**Dataset entries**.
================

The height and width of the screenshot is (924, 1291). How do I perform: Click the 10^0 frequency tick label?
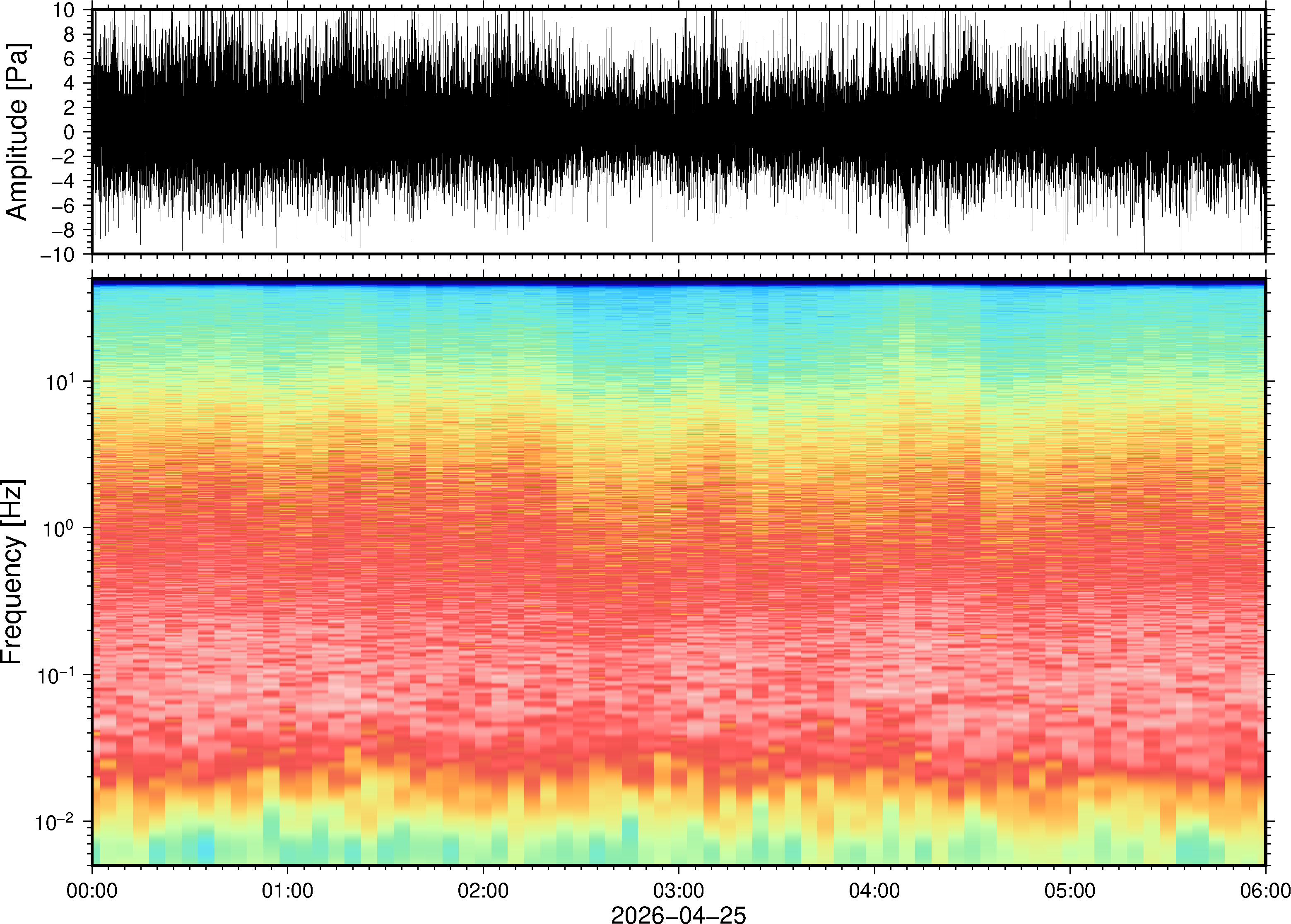tap(60, 528)
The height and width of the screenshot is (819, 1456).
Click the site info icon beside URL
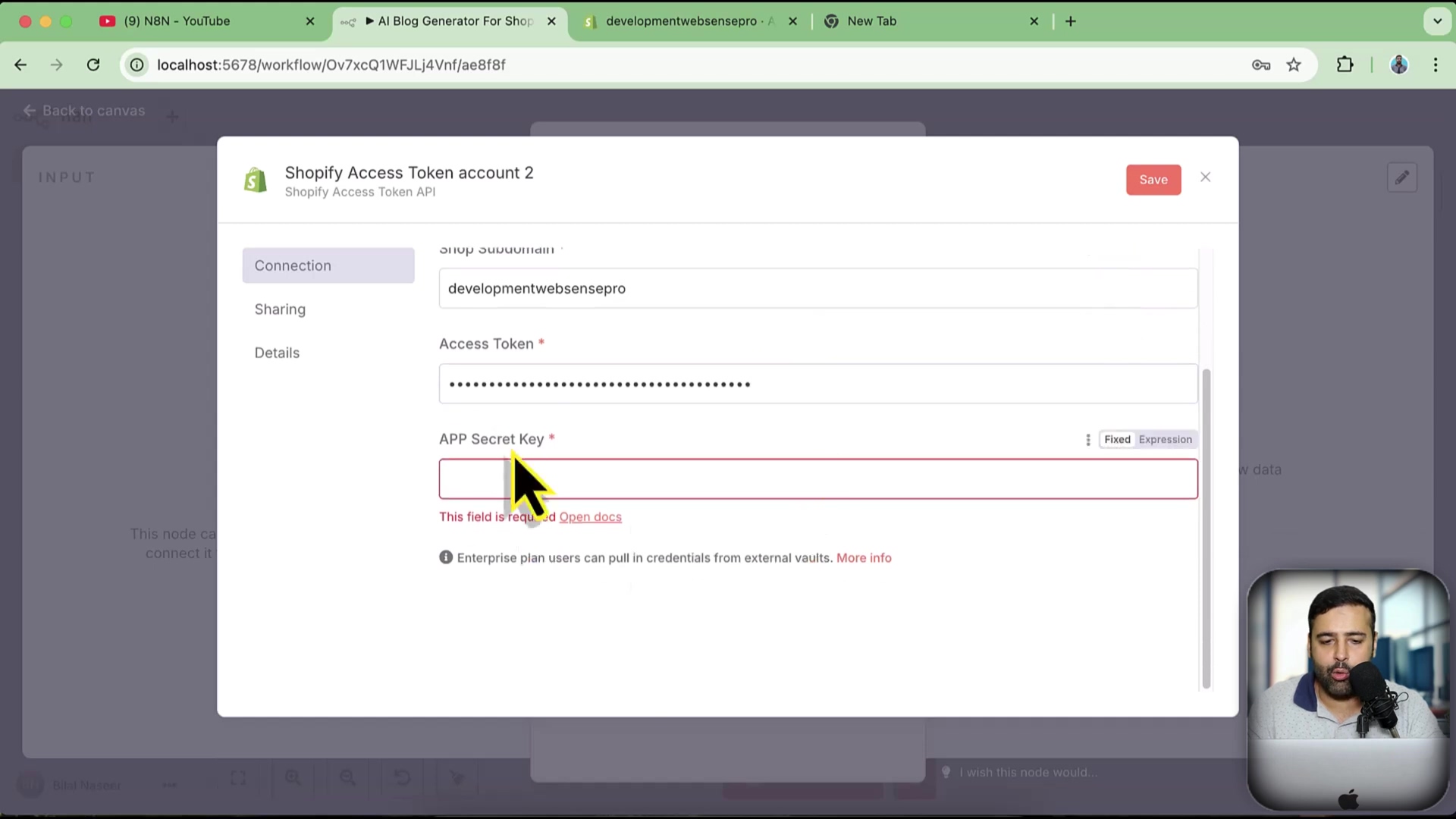pos(137,65)
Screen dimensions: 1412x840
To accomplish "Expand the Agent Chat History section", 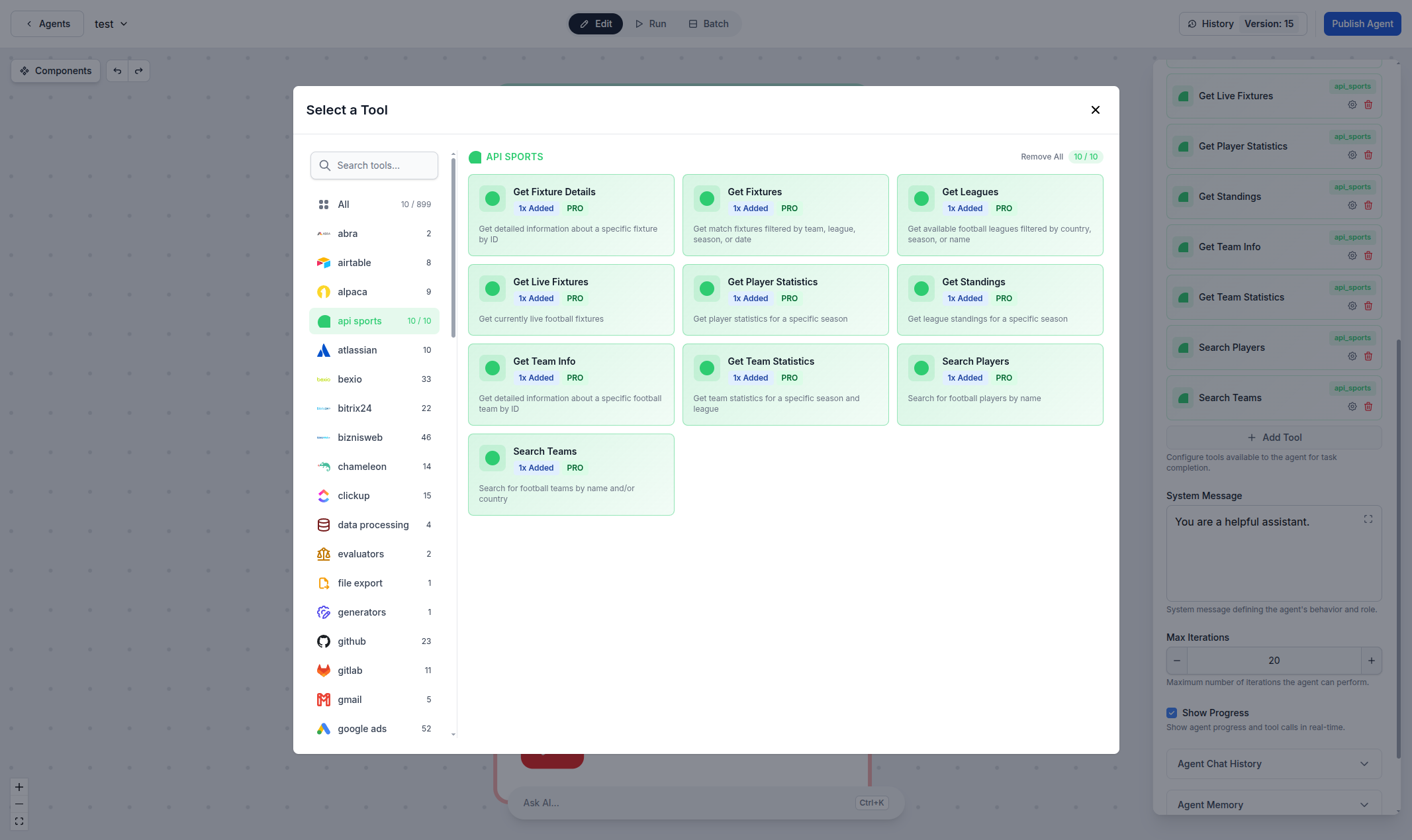I will tap(1272, 764).
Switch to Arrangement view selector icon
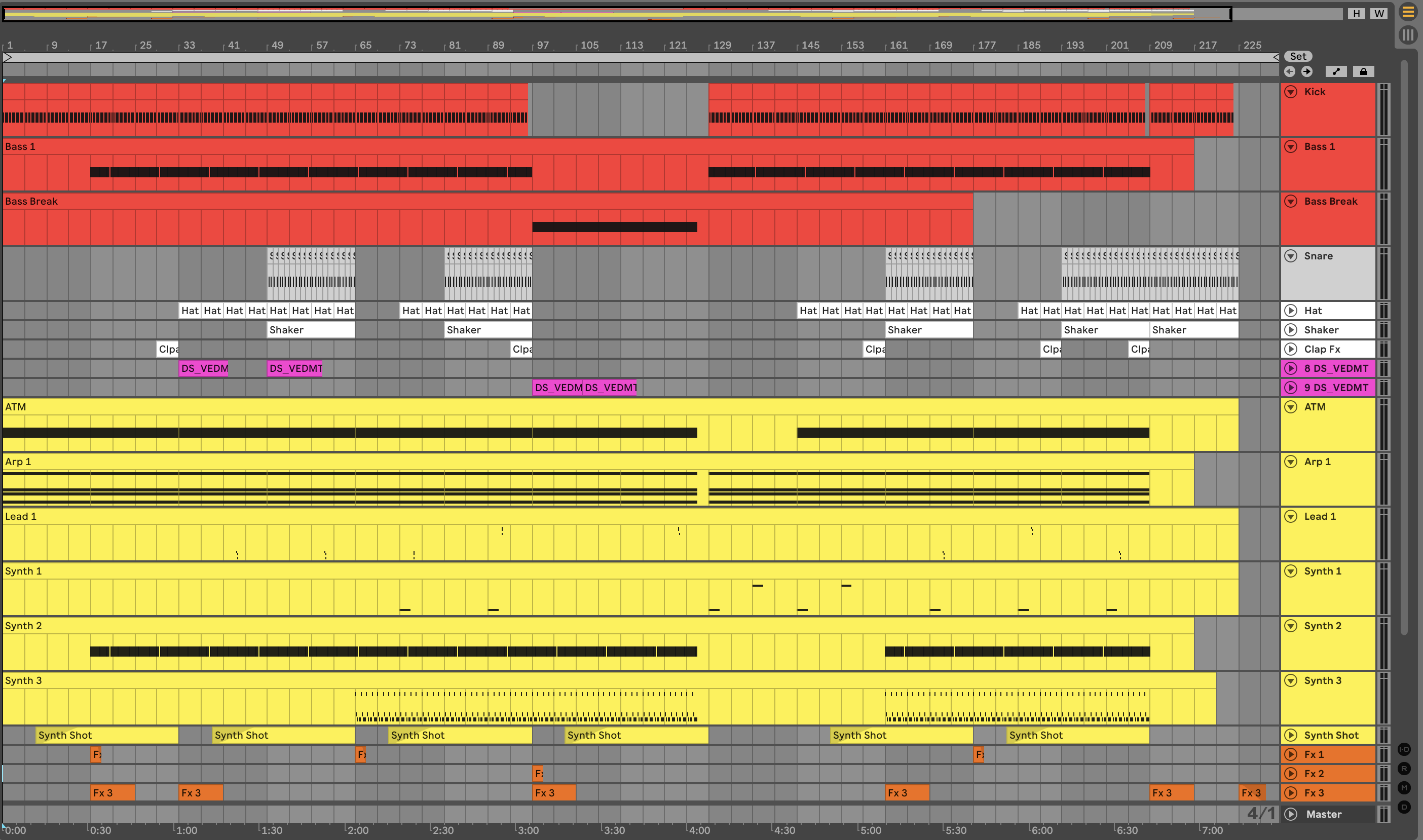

================

**How to complete this task**. May I have only the lines from the start of the data through the line containing "Screen dimensions: 1412x840", both included, reproduced exactly and without the pictures?

**Exercise result**.
The height and width of the screenshot is (924, 1291). How do I perform: Click the 10^0 frequency tick label?
tap(60, 528)
The height and width of the screenshot is (819, 1456).
Click the site info icon beside URL
pos(137,65)
Screen dimensions: 1412x840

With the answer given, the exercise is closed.